◆ Passage to read ◆
========================

Overnight of Silver Star via Silver Star Creek, 6.25-26.
We parked right along Highway 20 at Silver Star Sno-park which for some reason doesn't seem to show up on Google Maps, but it's right where the highway crosses Silver Star Creek (48.598450, -120.585649). There was even a well-stocked outhouse.
The trail started off surprisingly trail-like, which we enjoyed for the short stretch while it lasted. We were soon launched into a burn zone, complete with lots of fallen trees and unstable terrain. After clambering over multiple charred logs, I soon was a soot-and-tree-sap-covered creature.
Burn eventually gave way to an open rocky area, and then more forest/more burn. We eventually emerged into meadowy basin at around 5000' (it seemed like there might have been some campsites there?) with a good stream, where we drank some sweet sweet water.
Our next mission was trying to ascend a steep stretch into the upper basin. We took a very steep brushy line up and ended up veggie belaying quite a bit. I think we would have done better doing what we did on the way down, which stuck more to a slightly less steep, rocky gully (still quite some bushwhackery involved).
The boulders began in earnest after this, and it was very very slow-going as we scrambled through, over and around them, and on sketchy patchy snow in between them. We eventually dropped down on to solid snow when it seemed like it was continuous, threw on the snowshoes (snow seemed consolidated but we hate post-holing) and made our way to a good campsite at 6400'.

========================

◆ Exercises to complete ◆
• 1. Answer from the trip report:
(a) Where did the group park?
(b) At around what elevation did they emerge into a meadowy basin?
(c) At what elevation was the campsite they reached?
• 2. Reproduce the part of the trip report starting at "The trail started" and ending at "some bushwhackery involved).".

◆ Entries provided ◆
========================

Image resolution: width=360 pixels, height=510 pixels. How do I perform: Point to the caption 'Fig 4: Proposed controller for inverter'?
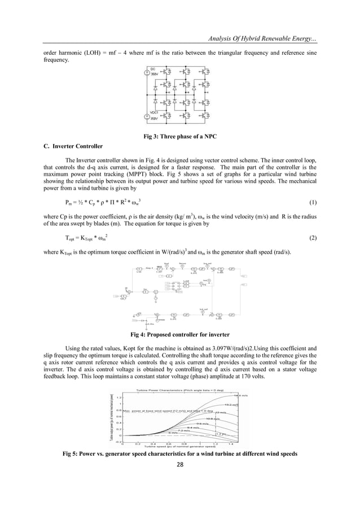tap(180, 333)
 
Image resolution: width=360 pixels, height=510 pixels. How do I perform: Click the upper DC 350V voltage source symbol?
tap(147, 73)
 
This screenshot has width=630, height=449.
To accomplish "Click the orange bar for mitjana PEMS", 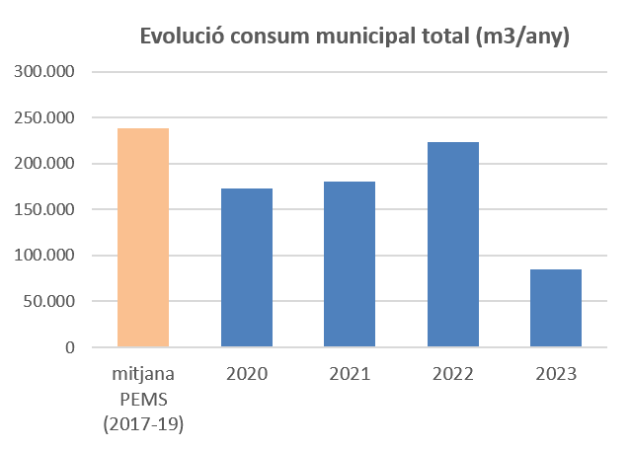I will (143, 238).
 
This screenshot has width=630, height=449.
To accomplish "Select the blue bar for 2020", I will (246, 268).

========================

◆ Results for each task ◆
• 1.
(a) Along Highway 20 at Silver Star Sno-park, where the highway crosses Silver Star Creek.
(b) Around 5000'.
(c) 6400'.

• 2.
The trail started off surprisingly trail-like, which we enjoyed for the short stretch while it lasted. We were soon launched into a burn zone, complete with lots of fallen trees and unstable terrain. After clambering over multiple charred logs, I soon was a soot-and-tree-sap-covered creature.
Burn eventually gave way to an open rocky area, and then more forest/more burn. We eventually emerged into meadowy basin at around 5000' (it seemed like there might have been some campsites there?) with a good stream, where we drank some sweet sweet water.
Our next mission was trying to ascend a steep stretch into the upper basin. We took a very steep brushy line up and ended up veggie belaying quite a bit. I think we would have done better doing what we did on the way down, which stuck more to a slightly less steep, rocky gully (still quite some bushwhackery involved).